Monday, December 4

Don Quixote, Cervantes


Drunk man salutes his dog
Originally uploaded by soylentgreen23.

Finally, after two and a half months (more or less - I wasn't counting), I've come to the end of Don Quixote.

I'm really pleased I stuck it through. It wasn't a hard book by any means, but at 760 densely printed pages it was a major commitment, and I've not been willing or able to take on such a load many times in the past. Sure, I've read Moby Dick and Crime and Punishment but this is probably the longest book I've ever gotten through. Considering that the typeface was quite tiny, the dialogue compressed onto as few lines as possible, and the pages themselves physically large, 760 pages of this would seem like nearly twice the same in any other book.

The story itself is excellent. I got through the adventure of the windmills very early on - I think that because a lot of people are familiar with this tale, there aren't that many who have read the piece to its end. The windmill adventure only lasts a page or two, and is quite minor next to the whole. Still, it was good. I liked Sancho Panca a lot more than I thought I would, and Cervantes has a mind full of proverbs ready to use and abuse when it comes to his squire.

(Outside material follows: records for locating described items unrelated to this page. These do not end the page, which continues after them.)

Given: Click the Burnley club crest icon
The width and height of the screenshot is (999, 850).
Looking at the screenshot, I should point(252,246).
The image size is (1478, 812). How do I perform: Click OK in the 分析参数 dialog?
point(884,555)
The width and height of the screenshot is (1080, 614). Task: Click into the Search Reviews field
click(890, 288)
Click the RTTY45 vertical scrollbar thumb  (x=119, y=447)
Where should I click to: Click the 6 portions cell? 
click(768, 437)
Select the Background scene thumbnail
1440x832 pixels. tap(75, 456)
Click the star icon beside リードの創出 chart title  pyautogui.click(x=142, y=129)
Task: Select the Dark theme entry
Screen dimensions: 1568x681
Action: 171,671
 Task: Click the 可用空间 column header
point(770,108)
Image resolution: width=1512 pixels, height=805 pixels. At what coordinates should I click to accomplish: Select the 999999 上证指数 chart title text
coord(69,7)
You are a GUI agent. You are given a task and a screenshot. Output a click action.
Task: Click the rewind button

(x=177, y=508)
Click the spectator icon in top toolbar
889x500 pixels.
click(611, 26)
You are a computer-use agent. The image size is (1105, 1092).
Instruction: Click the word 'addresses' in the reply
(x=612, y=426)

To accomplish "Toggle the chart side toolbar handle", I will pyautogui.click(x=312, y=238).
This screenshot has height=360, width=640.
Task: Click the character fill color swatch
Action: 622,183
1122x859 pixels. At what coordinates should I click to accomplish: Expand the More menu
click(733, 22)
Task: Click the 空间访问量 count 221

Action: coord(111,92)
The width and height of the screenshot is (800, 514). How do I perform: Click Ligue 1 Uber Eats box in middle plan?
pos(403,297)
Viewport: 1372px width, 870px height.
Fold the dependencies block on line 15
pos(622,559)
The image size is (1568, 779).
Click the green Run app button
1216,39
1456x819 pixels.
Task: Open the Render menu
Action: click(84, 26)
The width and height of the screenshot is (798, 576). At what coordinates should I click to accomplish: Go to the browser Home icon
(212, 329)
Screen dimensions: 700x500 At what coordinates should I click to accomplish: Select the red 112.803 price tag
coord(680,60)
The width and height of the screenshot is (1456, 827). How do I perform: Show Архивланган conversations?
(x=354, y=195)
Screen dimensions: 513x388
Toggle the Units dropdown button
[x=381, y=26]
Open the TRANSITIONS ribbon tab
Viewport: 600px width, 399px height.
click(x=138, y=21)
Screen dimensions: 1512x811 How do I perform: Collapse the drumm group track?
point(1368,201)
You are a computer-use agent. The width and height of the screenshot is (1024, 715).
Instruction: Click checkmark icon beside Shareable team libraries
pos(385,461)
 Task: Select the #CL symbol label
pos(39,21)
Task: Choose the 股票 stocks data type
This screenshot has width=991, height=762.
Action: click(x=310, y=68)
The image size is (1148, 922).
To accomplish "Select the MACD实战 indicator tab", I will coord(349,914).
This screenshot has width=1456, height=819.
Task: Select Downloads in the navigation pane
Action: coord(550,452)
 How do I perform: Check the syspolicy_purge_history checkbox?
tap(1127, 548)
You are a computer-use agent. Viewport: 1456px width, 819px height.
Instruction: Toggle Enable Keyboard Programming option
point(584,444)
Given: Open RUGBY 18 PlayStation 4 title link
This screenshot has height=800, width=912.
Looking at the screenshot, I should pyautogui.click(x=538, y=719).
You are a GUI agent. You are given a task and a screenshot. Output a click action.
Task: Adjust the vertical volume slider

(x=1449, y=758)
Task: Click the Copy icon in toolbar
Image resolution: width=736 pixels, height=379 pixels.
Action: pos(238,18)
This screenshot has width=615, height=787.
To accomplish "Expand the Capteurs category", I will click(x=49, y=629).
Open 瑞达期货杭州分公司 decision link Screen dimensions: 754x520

Also, I'd never known before that the book was really split in two - the second published years after the first; in the meantime, a false history of Don Quixote's adventures was published, and Cervantes takes a lot of time to rip this piece to shreds. It's one of the earliest inter-literal books I've found, wherein one author makes so direct a reference to another, and involves his characters in the discovery of this other book, rather than simply mentioning it in passing. The creation of Cid Hamet Benengeli also works a nice trick, leading the reader, as it were, to imagine Cervantes as no more than a middleman in relaying the history. One wonders if he was mindful of his own skin when he decided on this ploy, or if it was simply another example of his intertextualising.